- [Work instructions]
Your copy should repeat each record below exactly and contain no images.

- [Input for this task]
§ §

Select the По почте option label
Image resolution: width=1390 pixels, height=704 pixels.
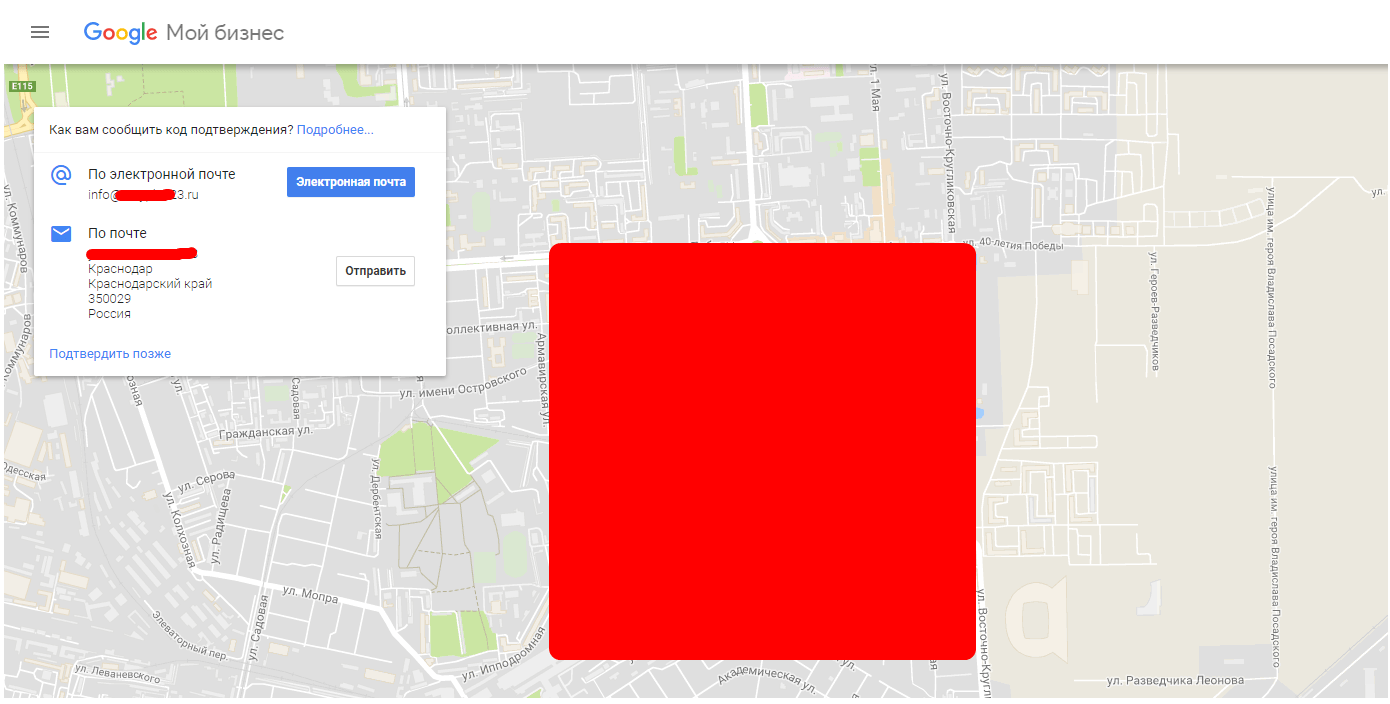(117, 233)
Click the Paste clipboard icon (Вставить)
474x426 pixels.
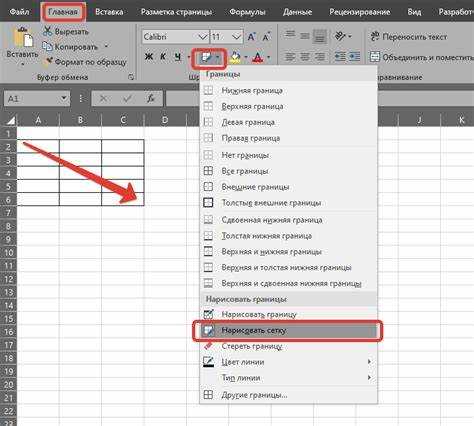tap(23, 37)
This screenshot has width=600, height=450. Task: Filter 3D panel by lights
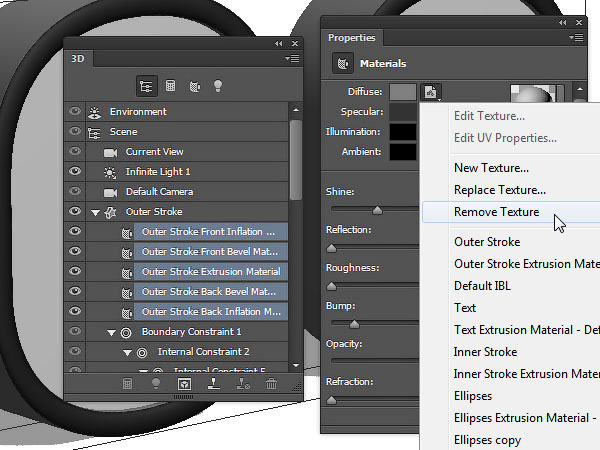pyautogui.click(x=220, y=86)
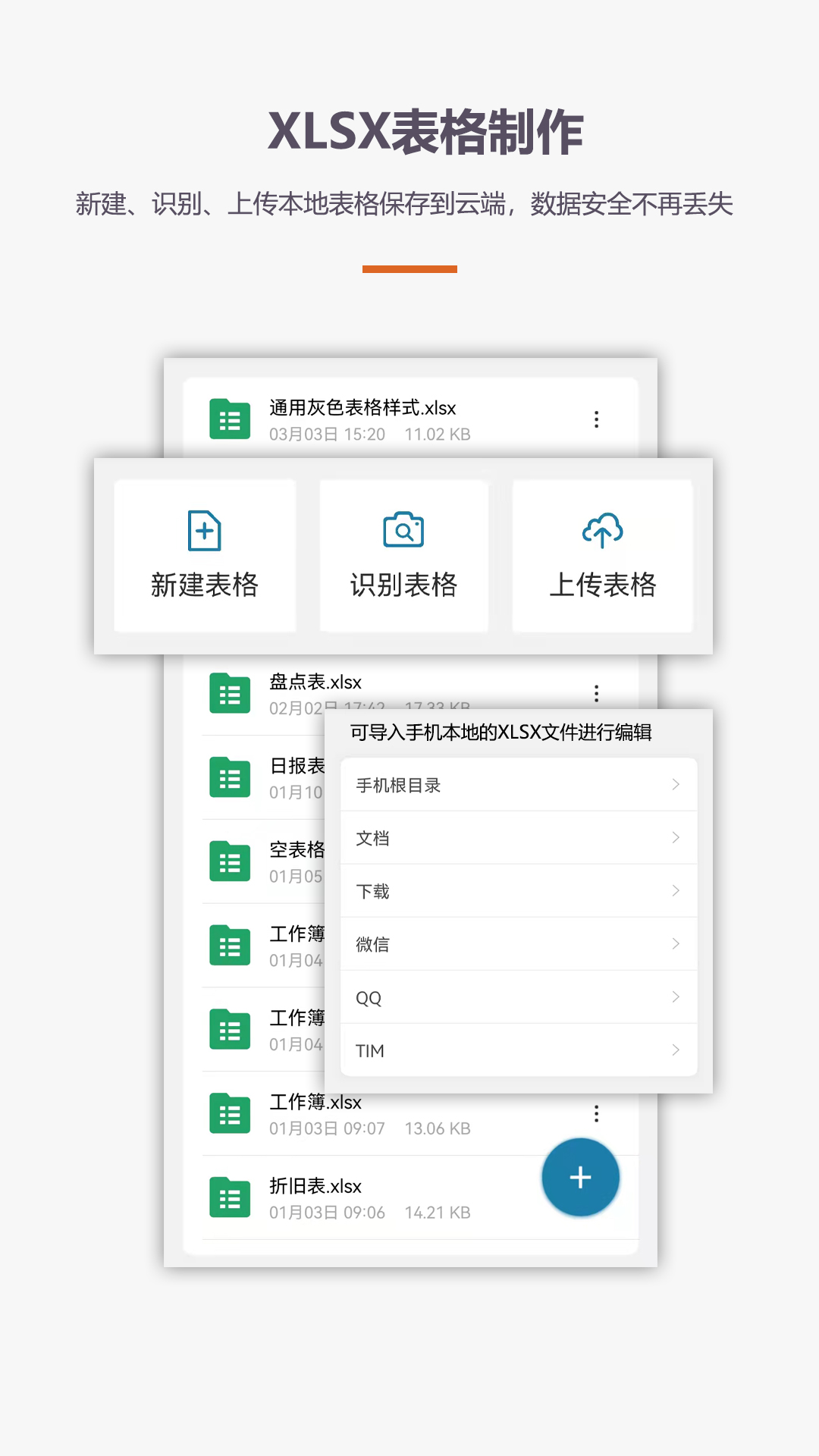Tap the 新建表格 label
This screenshot has height=1456, width=819.
pyautogui.click(x=204, y=585)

§ §

- [Written response]
Select the По почте option label
Image resolution: width=1390 pixels, height=704 pixels.
(117, 233)
Click the Paste clipboard icon (Вставить)
474x426 pixels.
tap(23, 37)
This screenshot has width=600, height=450. Task: Filter 3D panel by lights
pyautogui.click(x=220, y=86)
Tap the 新建表格 label
This screenshot has height=1456, width=819.
pyautogui.click(x=204, y=585)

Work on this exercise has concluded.